Bac en poche, je me pointe la bouche en cœur en section européenne à l’INSA, pour découvrir que les étudiants étrangers constituant les 2/3 de la promo parlent leur langue maternelle, étudient en français et sont tous fluent en anglais. Les étudiants français quand à eux sont pour beaucoup issus d’écoles internationales et j’ai l’impression d’être de nouveau en 6ème, nul. (Christopher Reeve est mort cette année là, et je savais qui il était. Mon intérêt pour le genre masculin et les héros virils dans des tenues moulantes était alors en train d’éclore.)

Deux profs de l’INSA m’ont tour à tour donné deux clés m’ayant permis de progresser. La première, à qui quelqu’un de la classe avait fait remarquer que quand elle lisait « on dirait la voix off de desperate housewifes » (#2005) nous avait ensuite incités « à faire la voix off » si ça pouvait nous aider, et j’ai alors pour la première fois compris le concept d’intonation, alors qu’en français on parle de façon monotone en élevant simplement la voix si on veut poser une question. Le second nous avait décomplexé en nous expliquant la différence entre accent et prononciation. (On peut donc garder un bon gros accent français « so cute » ET se faire comprendre.)

Quelques conquêtes anglophones plus tard (« your accent is so cute »), quelques voyages aussi, beaucoup de temps passé sur internet ou à regarder des films et séries en VO, je claque en 3ème année un TOEIC à 975. Puisque je suis à l’aise en anglais, je me décide à partir 10 mois en Autriche parfaire mon Allemand. Erreur : mon niveau ne me permet pas de suivre efficacement mes cours et je n’ai pas dans cette langue le « facteur confiance » longuement et difficilement construit en anglais. A l’occasion de mon embauche chez Siemens, le patron m’asticote en entretien : « mais comment se fait-il que vous revendiquiez un meilleur niveau en anglais qu’en Allemand alors qu’il y a tout juste un an vous reveniez de 10 mois à Vienne ? ».

Je ne me l’explique pas mais me le promets : si je dois repartir un jour, ce sera dans un pays anglophone.
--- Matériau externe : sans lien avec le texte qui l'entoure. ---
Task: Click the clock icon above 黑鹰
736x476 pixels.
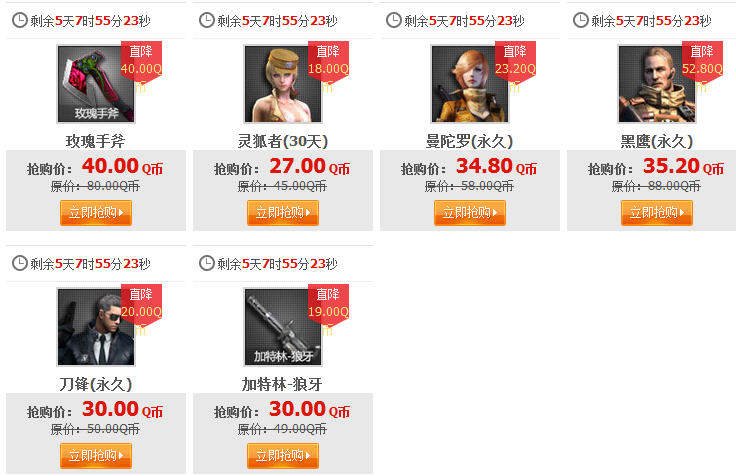Action: pos(581,20)
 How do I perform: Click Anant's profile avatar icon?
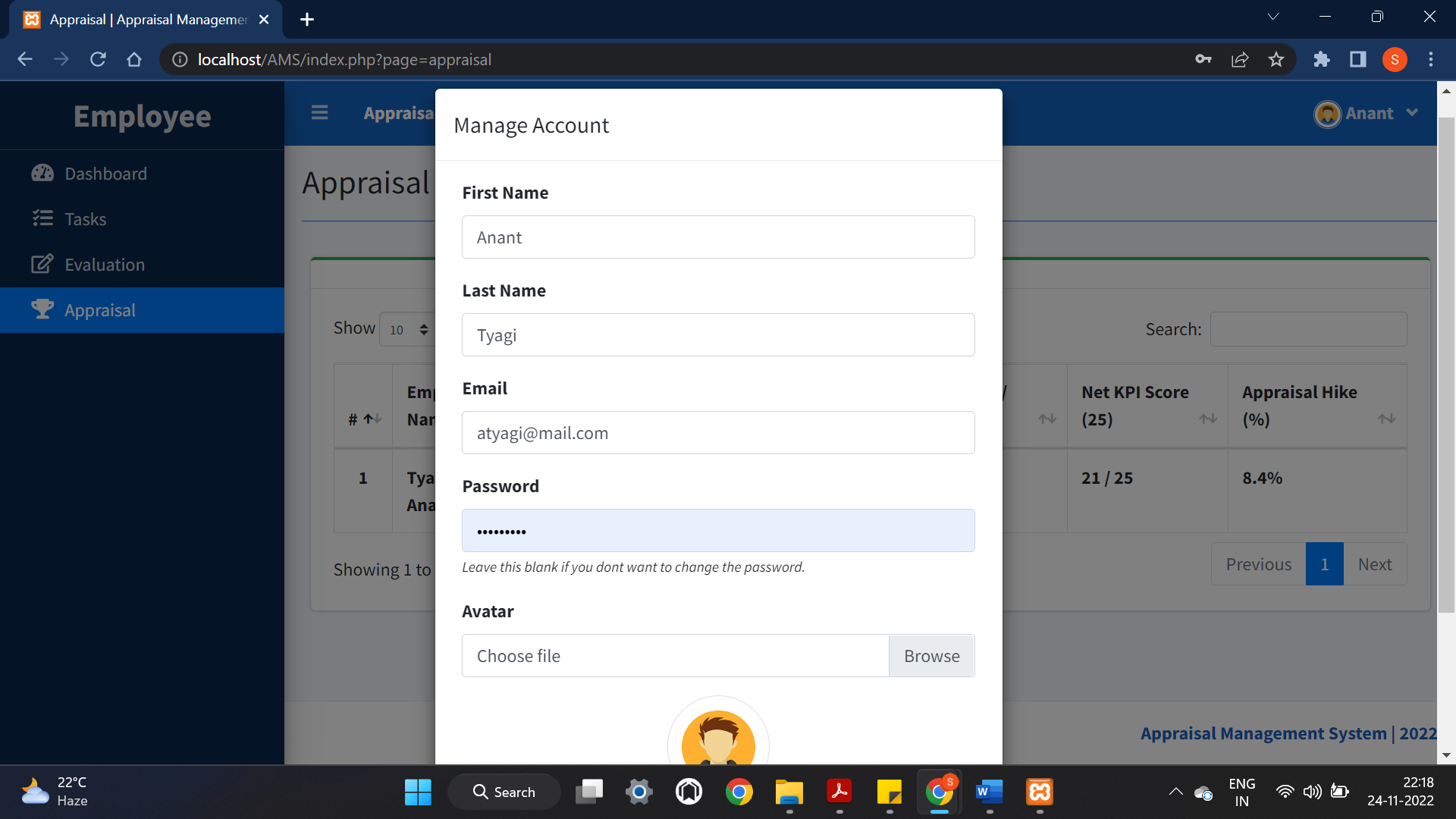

Le temps passant, j’ai fini par réaliser il y a quelques années avoir franchi le palier ne faisant plus de l’anglais une difficulté. Je ne comprends pas tout ce que je lis ou entend, mais je suis à l’aise et capable de m’exprimer avec suffisamment de subtilité pour plaisanter ou faire passer ma personnalité dans une conversation.

Je lis de plus en plus de doc technique en VO, je lis parfois le journal aussi, peu à peu j’écoute des podcasts, je me mets à faire quotidiennement les mini mots-fléchés gratuits du New York Times.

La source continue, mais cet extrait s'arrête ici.